WASHINGTON — One is a hero of environmental activists. Another routinely gets a 100% rating from labor unions. And more than half of them voted against President Clinton's landmark 1996 law to end welfare as we know it.
Such is the political profile of some of the Democrats who will be running the show if their party wins control of the House on election day. From Rep. Henry A. Waxman of Los Angeles, a leading advocate of expanding access to health care, to Rep. John Conyers Jr. of Michigan, a strong supporter of strict gun-control laws, the senior Democrats in line to become committee chairmen include some of Congress' most liberal members.
The reason: Power on Capitol Hill is distributed according to seniority, and the Democrats who have been around the longest come from the safest, and generally more liberal, Democratic districts.
The result: Many of the House's chairmen-in-waiting are cut from a different political cloth than the more moderate mantle many Democrats, including presidential nominee Al Gore, are wearing in this year's campaign.
Republicans are trying to make political hay out of that contrast. They are spotlighting the would-be chairmen to argue that a Democratic House would lurch to the left--even though a growing number of moderate "new Democrats" have been elected in recent years.

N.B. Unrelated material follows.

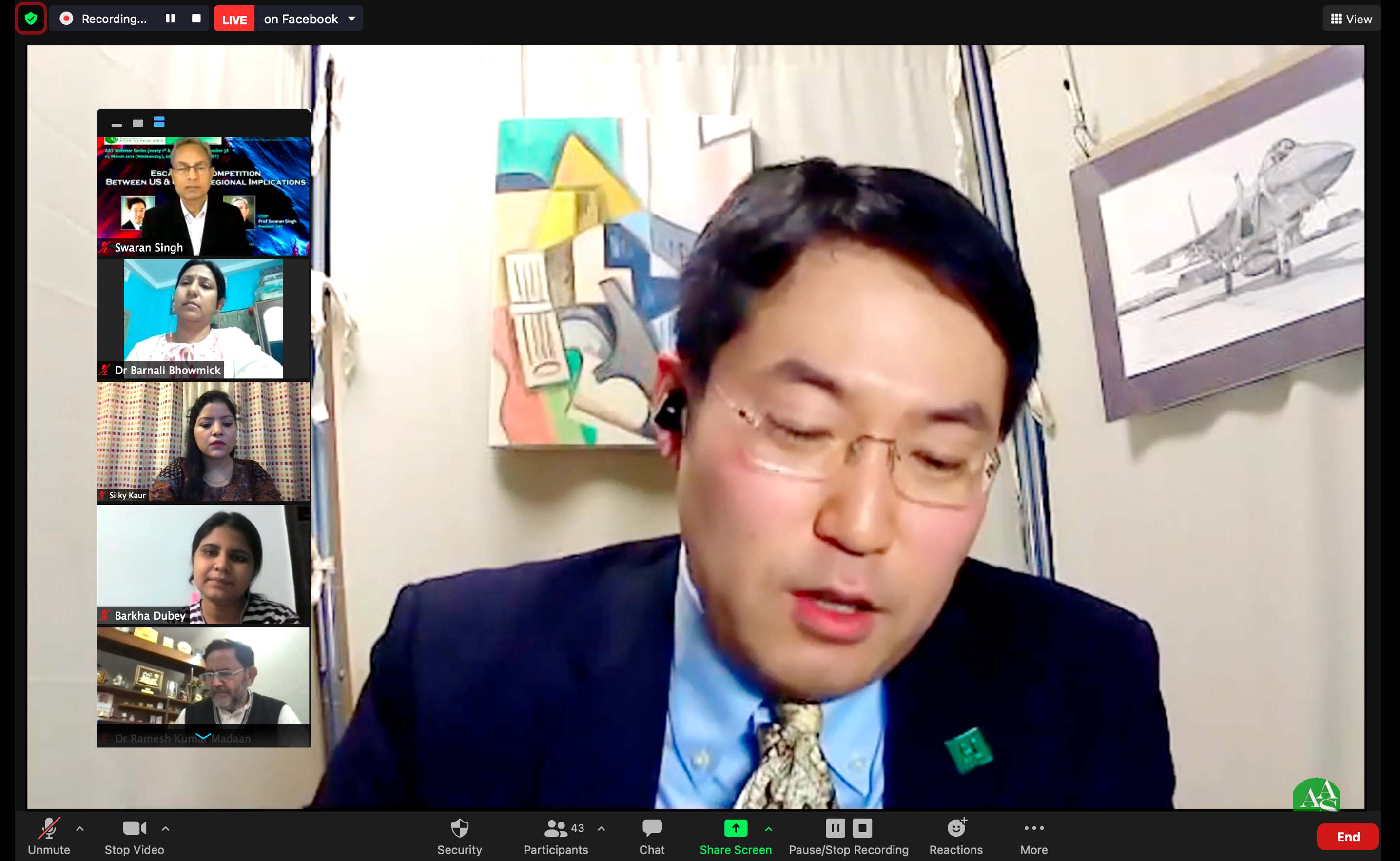Expand video options arrow beside Stop Video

"Most of these guys owe their election and career to Big Labor," said Rep. Thomas M. Davis III (R-Va.), chairman of the National Republican Congressional Committee. "The 'new Democrats' are out there, but when it comes to making policy and deciding what bills come to the floor, they are out of power."
Democrats reject Davis' argument as an ideological scare tactic that exaggerates how liberal a Democratic House would be. They say that six humbling years in the minority--and the likelihood that they would govern with only a wafer-thin majority--means that even their party's liberal lions will rule like pragmatic lambs.
"The Democratic caucus is a different one than it was six years ago," said Erik Smith, a spokesman for the Democratic Congressional Campaign Committee. "It's moved to the middle. It's got leaders who are chastened by the turn of events six years ago. If the future Democratic majority doesn't govern from the middle, it won't be sustainable."
Still, some moderate Democrats are worried that the differences between the older, more liberal members and the growing younger generation of moderates will reopen divisions within the party that have been largely submerged since the 1994 election.